Autrefois, les gens qui ses sentaient frustrés dans leur quête de sens se tournaient vers un pasteur, un prêtre, ou un rabbin. De nos jours, ils encombrent les cliniques et les cabinets médicaux. Il en résulte que le psychiatre se trouve lui-même dans une situation embarrassante, parce qu’il se sait confronté à des problèmes humains plutôt qu’à des symptômes cliniques spécifiques. La quête humaine du sens n’est pas pathologique, elle est au contraire l’indice le plus certain de l’humanité de l’être humain. Même si sa quête est frustrée, cette frustration ne peut pas être considérée comme le signe d’une maladie. Il s’agit d’une détresse spirituelle, non d’une maladie mentale.


La recherche humaine du sens est la motivation fondamentale de la vie, et non pas une « rationalisation secondaire » des instincts qui gouvernent l’être humain. Ce sens est unique et spécifique dans la mesure où il doit être accompli par chacun ; et seul celui qui trouve ce sens satisfera sa propre volonté de sens. Pour certains auteurs ces significations et ces valeurs ne sont que « des mécanismes de défense », des « formations réactionnelles » et des « sublimations ». Mais en ce qui me concerne, je ne crois pas que ma vie soit toute entière investie par des « mécanismes de défense », et je ne serai certainement pas prêt à mourir au nom de mes « formations réactionnelles ». L’être humain, malgré tout, est capable de vivre et même de mourir pour la défense de ses idéaux et de ses valeurs !

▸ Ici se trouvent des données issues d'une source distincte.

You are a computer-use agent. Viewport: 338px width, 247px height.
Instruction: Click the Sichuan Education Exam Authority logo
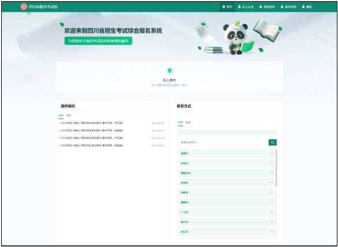(24, 7)
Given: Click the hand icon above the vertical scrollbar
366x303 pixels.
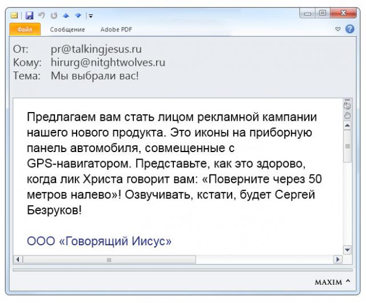Looking at the screenshot, I should click(x=347, y=115).
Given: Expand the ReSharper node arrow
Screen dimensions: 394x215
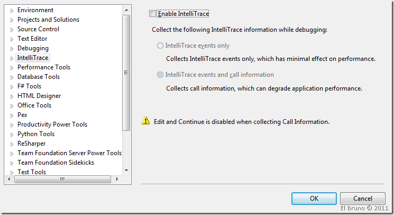Looking at the screenshot, I should pyautogui.click(x=12, y=144).
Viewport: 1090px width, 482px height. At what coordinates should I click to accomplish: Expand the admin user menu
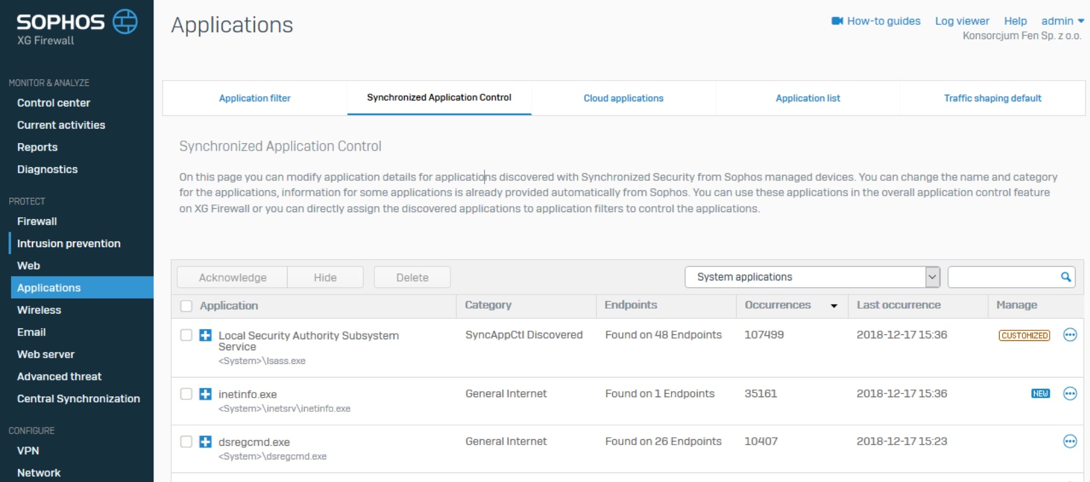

La liberté est seulement une partie de l’histoire et la moitié de la vérité. La liberté est le versant négatif du phénomène positif de la responsabilité. En réalité, la liberté court le danger de dégénérer en abstraction si elle n’est pas vécue en termes de responsabilité.

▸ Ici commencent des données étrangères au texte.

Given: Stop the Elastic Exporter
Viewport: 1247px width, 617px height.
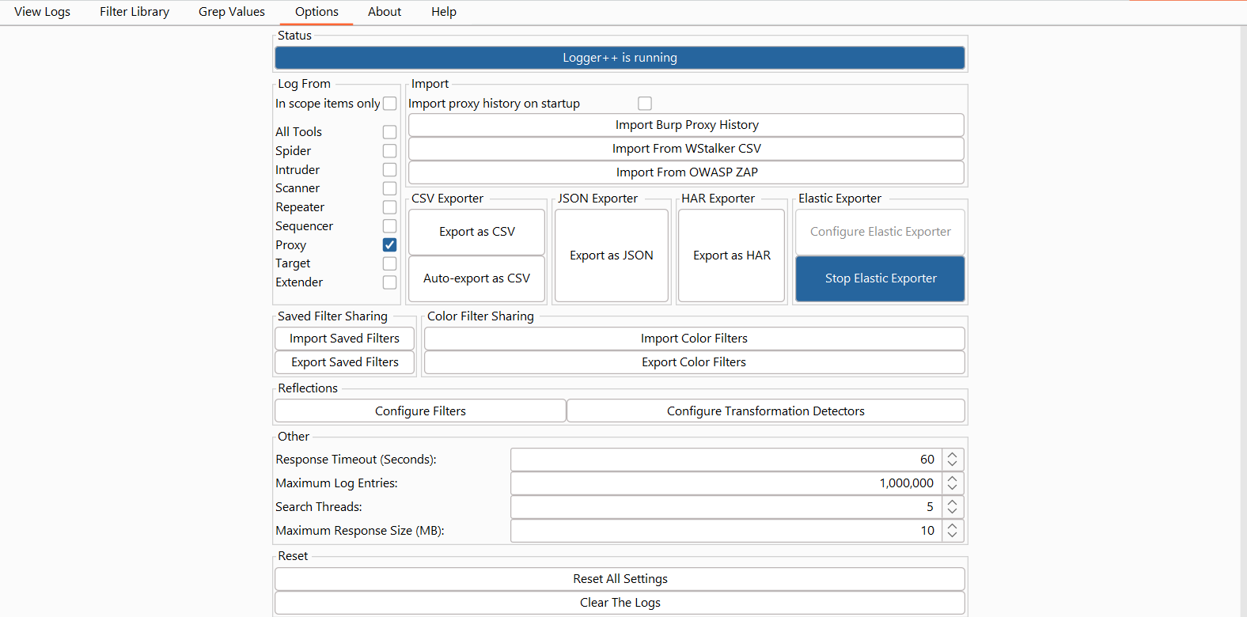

Un être humain n’est pas un objet parmi d’autres objets ; les choses se déterminent entre elles, mais l’être humain est en dernière analyse autodéterminé. Ce qu’il devient – compte tenu des limites que lui impose son environnement interne et externe – il l’a choisi lui-même. Dans les camps de concentration, par exemple, à la fois véritables laboratoires et terrains d’observation, nous observions nos camarades, et nous sommes témoins que parmi eux, certains se sont conduits comme des salauds quand d’autres se conduisaient comme des saints. L’homme a en lui ces deux potentialités ; la question de savoir laquelle des deux sera actualisée ne dépend pas des conditions dans lesquelles, il se trouve, cela dépend entièrement de sa décision.

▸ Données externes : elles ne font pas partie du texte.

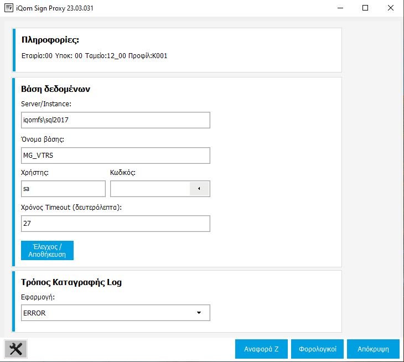Click the iQom Sign Proxy title bar icon
404x362 pixels.
pyautogui.click(x=8, y=8)
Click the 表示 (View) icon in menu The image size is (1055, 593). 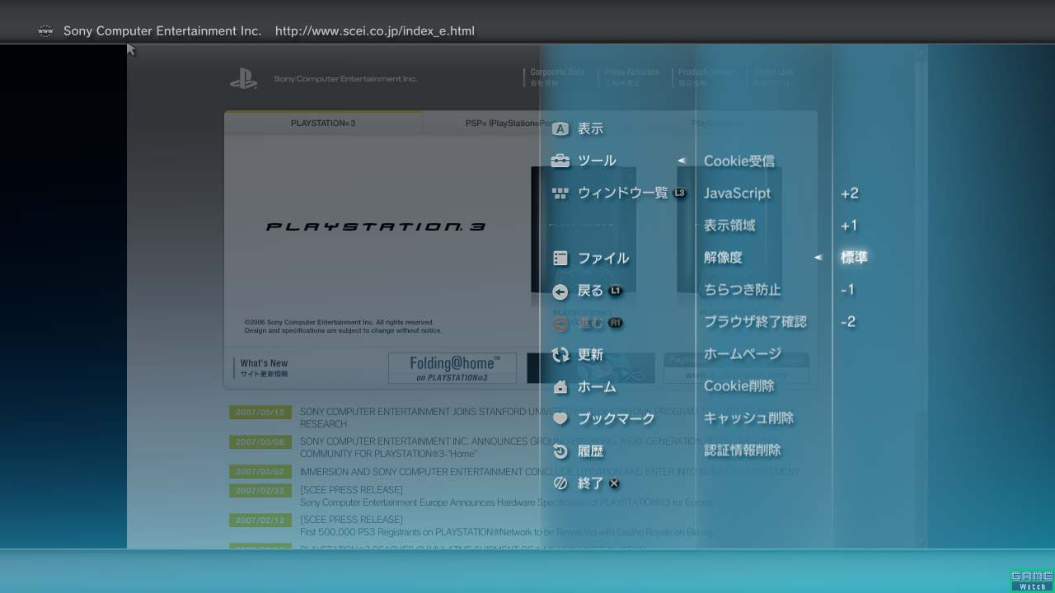(x=560, y=129)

La société contemporain se distingue par le fait qu’elle valorise le succès et la réussite ; de ce fait, elle exalte et respecte davantage ceux qui en réussissant donnent l’image apparente du bonheur. Et, de fait, nous vivons dans une société qui voue un culte démesuré à la jeunesse. Cette société ignore profondément la valeur de tous ceux qui sont autrement, et, ce faisant, elle méconnaît la distinction fondamentale qui existe entre le fait de reconnaître à quelqu’un une valeur en terme de dignité ou bien en terme d’utilité.

Or, croyez-moi, si l’on méconnaît cette différence essentielle en maintenant que la valeur d’une personne se fonde uniquement sur son utilité actuelle, on ne doit qu’à l’inconséquence personnelle de ne pas plaider pour l’euthanasie, conformément au programme d’Hitler, c’est-à-dire, en exterminant tous ceux qui ont perdu toute utilité sociale, soit à cause du grand-âge, soit du fait d’une maladie incurable, soit encore parce qu’ils ont perdu leurs facultés intellectuelles ou du fait de tout autre handicap dont ils pourraient être affligés.

Confondre la dignité humaine avec l’utilité pure et simple de quelqu’un est le résultat d’une confusion conceptuelle qui nous vient directement du nihilisme contemporain, dûment cultivé et professé dans de nombreux milieux académiques et psychanalytiques.